Please return every line of the records below that contains the word "pencil".

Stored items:
⁂

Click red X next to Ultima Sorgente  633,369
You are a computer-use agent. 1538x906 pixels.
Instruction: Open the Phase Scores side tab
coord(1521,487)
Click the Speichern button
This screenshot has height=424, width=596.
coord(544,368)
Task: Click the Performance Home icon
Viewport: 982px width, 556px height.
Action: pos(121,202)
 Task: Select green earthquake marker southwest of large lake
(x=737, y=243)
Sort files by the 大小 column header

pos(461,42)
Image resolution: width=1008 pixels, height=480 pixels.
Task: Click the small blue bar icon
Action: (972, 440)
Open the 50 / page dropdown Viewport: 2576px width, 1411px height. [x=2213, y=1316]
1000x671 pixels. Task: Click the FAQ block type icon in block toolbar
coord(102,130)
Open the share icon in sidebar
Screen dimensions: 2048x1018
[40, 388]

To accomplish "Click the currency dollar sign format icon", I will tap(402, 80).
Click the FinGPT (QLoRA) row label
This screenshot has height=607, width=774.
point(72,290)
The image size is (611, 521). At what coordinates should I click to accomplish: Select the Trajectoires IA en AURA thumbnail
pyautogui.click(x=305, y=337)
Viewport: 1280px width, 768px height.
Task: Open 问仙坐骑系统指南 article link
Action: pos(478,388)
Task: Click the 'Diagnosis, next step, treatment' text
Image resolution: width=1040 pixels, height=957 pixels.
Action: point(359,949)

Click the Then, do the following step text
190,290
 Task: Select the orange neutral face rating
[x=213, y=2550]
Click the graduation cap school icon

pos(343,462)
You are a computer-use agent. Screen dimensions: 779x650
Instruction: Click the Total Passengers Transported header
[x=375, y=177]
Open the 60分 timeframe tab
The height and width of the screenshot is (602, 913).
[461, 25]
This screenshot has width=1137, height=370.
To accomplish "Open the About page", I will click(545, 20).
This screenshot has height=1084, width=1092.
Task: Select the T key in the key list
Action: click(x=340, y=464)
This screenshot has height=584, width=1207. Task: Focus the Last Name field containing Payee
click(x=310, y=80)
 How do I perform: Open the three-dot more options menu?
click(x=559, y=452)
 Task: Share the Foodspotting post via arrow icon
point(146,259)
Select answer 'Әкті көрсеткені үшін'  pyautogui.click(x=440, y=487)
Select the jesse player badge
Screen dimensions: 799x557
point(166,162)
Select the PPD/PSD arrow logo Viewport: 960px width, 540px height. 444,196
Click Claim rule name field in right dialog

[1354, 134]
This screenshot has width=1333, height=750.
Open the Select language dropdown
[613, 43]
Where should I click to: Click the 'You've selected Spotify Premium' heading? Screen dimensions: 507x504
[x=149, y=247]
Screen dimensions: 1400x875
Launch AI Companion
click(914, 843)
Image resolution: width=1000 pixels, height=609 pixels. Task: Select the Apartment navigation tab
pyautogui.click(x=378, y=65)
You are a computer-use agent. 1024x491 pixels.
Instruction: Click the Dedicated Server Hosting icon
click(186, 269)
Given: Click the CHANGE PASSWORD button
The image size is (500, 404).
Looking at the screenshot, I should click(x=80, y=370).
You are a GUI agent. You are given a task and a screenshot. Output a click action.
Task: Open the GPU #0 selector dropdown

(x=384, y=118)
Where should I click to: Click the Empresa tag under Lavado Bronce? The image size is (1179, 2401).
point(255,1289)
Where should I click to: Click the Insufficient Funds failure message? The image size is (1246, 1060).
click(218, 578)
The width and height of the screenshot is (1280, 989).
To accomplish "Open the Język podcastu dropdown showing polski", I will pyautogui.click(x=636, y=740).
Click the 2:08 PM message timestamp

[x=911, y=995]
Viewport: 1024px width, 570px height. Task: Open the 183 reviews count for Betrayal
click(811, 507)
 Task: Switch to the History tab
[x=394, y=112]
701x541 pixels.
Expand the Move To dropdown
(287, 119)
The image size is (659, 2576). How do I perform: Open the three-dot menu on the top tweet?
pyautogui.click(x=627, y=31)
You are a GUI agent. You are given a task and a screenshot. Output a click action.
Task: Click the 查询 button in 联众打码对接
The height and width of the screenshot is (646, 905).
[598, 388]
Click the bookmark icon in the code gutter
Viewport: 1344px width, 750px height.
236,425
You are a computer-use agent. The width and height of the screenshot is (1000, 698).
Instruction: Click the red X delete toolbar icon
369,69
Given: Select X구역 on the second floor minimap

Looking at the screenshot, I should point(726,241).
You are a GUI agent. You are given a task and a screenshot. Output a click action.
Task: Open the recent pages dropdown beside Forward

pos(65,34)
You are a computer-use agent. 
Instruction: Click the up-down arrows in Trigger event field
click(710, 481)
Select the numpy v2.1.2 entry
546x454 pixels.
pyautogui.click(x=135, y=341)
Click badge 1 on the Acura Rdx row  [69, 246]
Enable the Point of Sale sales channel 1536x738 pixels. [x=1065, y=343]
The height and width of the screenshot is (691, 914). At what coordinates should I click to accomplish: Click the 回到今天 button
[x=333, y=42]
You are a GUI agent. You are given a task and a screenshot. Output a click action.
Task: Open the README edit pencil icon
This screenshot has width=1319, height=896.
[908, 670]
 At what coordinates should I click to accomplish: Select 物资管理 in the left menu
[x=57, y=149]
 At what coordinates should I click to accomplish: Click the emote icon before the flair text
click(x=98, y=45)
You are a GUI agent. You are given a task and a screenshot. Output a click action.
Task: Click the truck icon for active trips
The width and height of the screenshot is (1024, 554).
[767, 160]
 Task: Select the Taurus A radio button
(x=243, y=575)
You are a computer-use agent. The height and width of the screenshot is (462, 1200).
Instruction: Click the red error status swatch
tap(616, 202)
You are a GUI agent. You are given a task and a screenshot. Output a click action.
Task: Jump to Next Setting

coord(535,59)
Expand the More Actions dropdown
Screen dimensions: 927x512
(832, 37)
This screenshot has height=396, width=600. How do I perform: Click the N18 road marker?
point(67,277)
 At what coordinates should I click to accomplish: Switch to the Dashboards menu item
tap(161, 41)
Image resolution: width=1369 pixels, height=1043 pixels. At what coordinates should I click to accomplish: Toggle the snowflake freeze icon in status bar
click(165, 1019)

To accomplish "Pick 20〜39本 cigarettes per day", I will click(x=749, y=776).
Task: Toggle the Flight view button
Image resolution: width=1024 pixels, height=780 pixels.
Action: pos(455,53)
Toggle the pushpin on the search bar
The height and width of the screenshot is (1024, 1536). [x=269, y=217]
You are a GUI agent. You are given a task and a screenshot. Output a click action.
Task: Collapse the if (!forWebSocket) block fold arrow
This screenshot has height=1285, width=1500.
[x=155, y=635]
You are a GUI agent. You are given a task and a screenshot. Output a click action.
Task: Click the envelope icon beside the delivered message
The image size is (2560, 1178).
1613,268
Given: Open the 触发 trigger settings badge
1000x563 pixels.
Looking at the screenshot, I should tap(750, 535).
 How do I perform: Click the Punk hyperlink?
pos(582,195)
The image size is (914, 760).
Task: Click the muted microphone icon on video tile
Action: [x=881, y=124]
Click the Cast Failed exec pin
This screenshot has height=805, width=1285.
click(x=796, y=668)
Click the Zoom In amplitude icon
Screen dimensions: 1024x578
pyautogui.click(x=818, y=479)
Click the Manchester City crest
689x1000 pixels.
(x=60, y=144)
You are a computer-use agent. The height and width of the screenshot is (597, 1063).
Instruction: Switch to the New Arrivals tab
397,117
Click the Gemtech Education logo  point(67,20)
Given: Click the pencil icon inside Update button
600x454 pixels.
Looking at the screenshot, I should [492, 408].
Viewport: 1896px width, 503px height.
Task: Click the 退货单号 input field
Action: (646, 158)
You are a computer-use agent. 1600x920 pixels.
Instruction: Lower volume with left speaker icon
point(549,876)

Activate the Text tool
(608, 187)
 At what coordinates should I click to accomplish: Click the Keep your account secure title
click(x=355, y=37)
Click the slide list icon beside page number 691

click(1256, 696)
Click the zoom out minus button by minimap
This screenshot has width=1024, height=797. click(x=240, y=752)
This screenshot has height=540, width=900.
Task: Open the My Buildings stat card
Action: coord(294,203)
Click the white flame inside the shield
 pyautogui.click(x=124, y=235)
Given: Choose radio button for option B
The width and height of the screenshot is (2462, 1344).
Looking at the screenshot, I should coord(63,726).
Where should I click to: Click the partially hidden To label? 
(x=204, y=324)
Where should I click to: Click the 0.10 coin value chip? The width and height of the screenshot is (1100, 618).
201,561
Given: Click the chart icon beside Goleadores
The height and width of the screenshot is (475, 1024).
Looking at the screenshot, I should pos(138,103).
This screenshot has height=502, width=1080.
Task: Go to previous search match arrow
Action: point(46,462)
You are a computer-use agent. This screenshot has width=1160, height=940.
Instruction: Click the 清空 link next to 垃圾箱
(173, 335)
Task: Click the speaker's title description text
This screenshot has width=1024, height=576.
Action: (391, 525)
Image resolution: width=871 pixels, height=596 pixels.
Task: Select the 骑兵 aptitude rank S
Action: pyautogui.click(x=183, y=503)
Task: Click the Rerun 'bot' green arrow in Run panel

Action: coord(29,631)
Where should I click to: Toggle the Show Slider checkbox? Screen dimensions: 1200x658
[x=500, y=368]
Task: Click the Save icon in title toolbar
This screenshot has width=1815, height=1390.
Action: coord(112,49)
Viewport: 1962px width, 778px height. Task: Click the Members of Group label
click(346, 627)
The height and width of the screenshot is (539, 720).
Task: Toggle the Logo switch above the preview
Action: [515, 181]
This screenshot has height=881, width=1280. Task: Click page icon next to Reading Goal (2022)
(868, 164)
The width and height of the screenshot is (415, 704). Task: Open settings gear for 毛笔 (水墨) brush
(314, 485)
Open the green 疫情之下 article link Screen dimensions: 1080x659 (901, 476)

⁂

RESPONSE FOR THIS EXERCISE:
Task: Open the README edit pencil icon
Given: Click the pencil icon inside Update button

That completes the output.